Source extract:
=== Section Start ===

Wed, 06/09/2021 - 16:44

Bridgehampton School's fifth-grade book club battled a dragon over the past year and three months, though this particular creature wasn't the scaly, fire-breathing type from fantasy lore. It was worse.

Their dragon went by the name Covid-19, and the battles played out in letters the students wrote that are on display at the Hampton Library.

The project started after the students read the book "The Paper Bag Princess" by Robert Munsch, in which a dragon burns down the home of a brave young woman named Elizabeth and then kidnaps the prince to whom she is betrothed. Spoiler alert: Elizabeth is then forced to save her prince from the dragon, but the prince insults her paper-bag dress, so she decides not to marry him.

"She went through this battle with the dragon, but the internal drama was the fact that she had to rethink what was important in a relationship," said Hamra Ozsu, a Bridgehampton literacy teacher who led the lesson with Lou Liberatore, a co-teacher. "That's where the letters came in — we wanted to dive into those internal dragons."

The letters, in the children's own handwriting, reveal their struggles throughout the pandemic. Some of them came down with Covid; many other family members got sick, and some died. Parents lost their jobs and fell behind on rent. Students were oftentimes alone. It was hard to concentrate on schoolwork, whether online or in person. They had nightmares.

"The pandemic hit our family especially hard when my uncle and grandma died of the virus," wrote one student. "This terrible virus taught me the importance of family and how important it is that family is there for each other during difficult times."

"You affected me by making me depressed, sad, isolated, and tired," wrote another student. "Also, I have insomnia. . . . What have I learned during this pandemic? NOTHING, because I couldn't focus because of distracting things and lag on my iPad."

"You have been taking people that I care about away from me," another letter reads.

And: "The thing that really broke my heart into pieces is when my mom and dad had Covid-19. They were so sick. It was like my mom and dad were going to pass away."

Headline after headline across national news outlets indicate that children's mental health struggles are surging into another kind of pandemic. In January, the C.S. Mott Children's Hospital in Michigan conducted a study that found that more than 30 percent of teenage girls and 20 percent of teenage boys "have new or worsening anxiety" as a result of the pandemic.

=== Section End ===

Entries shown:

=== Section Start ===

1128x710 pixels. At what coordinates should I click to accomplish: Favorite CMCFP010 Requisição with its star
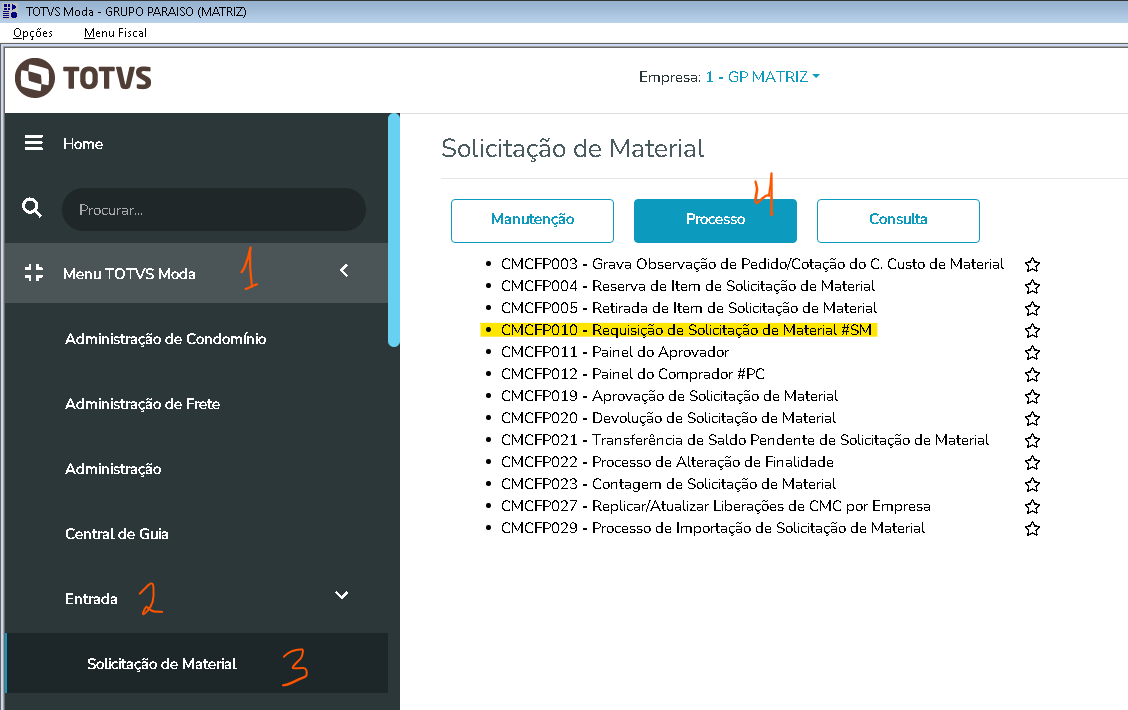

=== Section End ===
=== Section Start ===

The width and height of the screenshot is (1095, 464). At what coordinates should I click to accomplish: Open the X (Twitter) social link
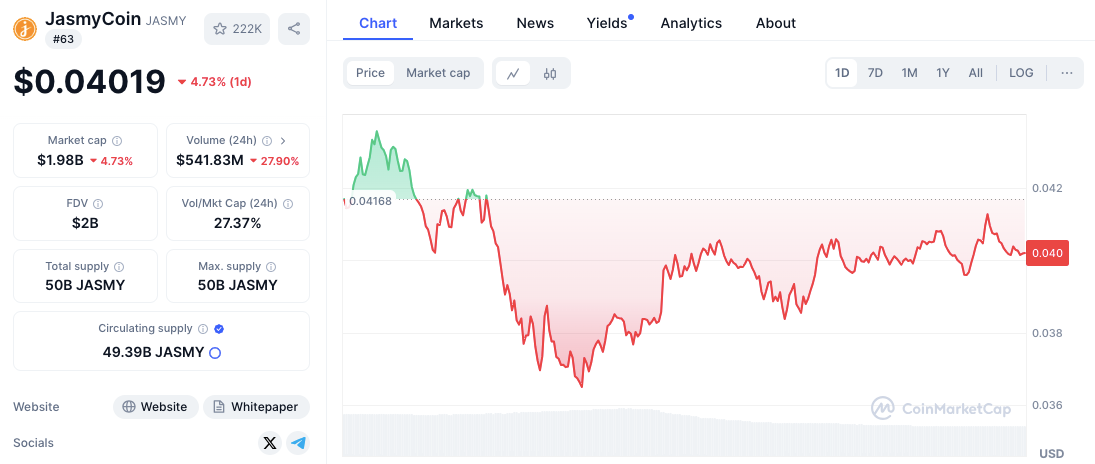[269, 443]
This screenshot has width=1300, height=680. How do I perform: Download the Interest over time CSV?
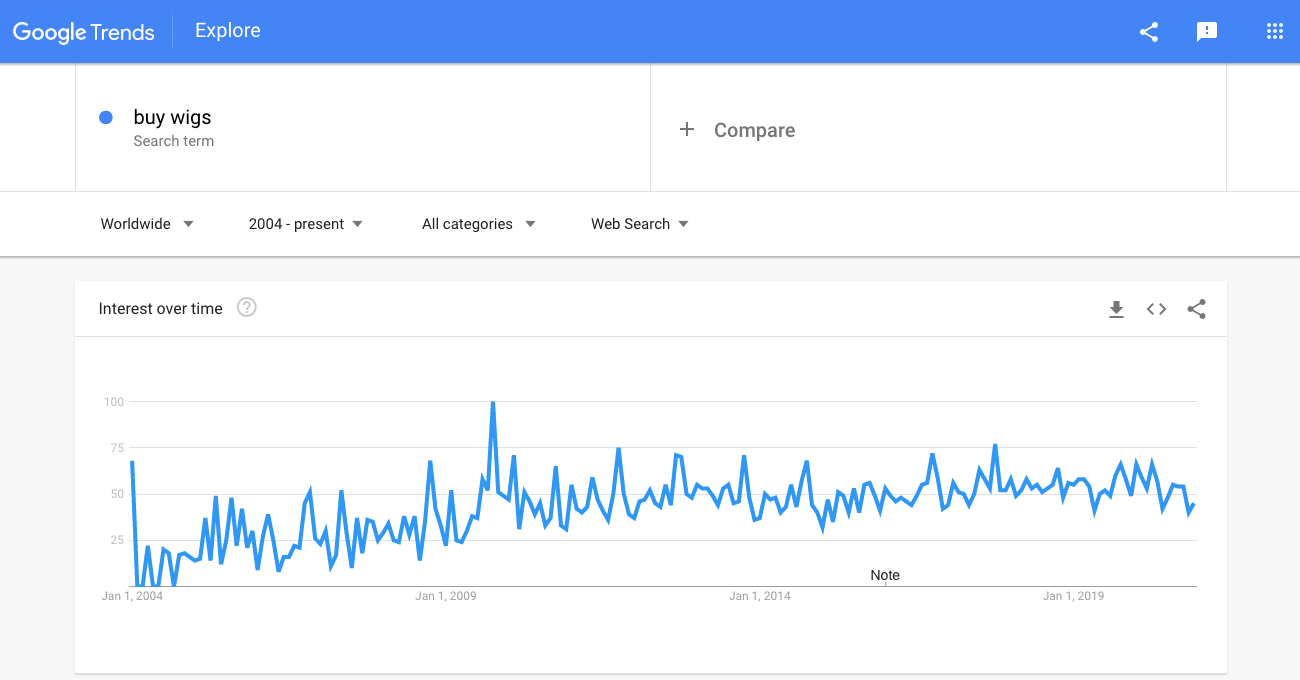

=== Section End ===

Activity list:
**a.** In the article about the Bridgehampton School book club, which book did the students read before the project started?
**b.** Repeat the article's text between "Bridgehampton School's fifth-grade" and "the Hampton Library.", inclusive.

Task responses:
**a.** "The Paper Bag Princess" by Robert Munsch

**b.**
Bridgehampton School's fifth-grade book club battled a dragon over the past year and three months, though this particular creature wasn't the scaly, fire-breathing type from fantasy lore. It was worse.

Their dragon went by the name Covid-19, and the battles played out in letters the students wrote that are on display at the Hampton Library.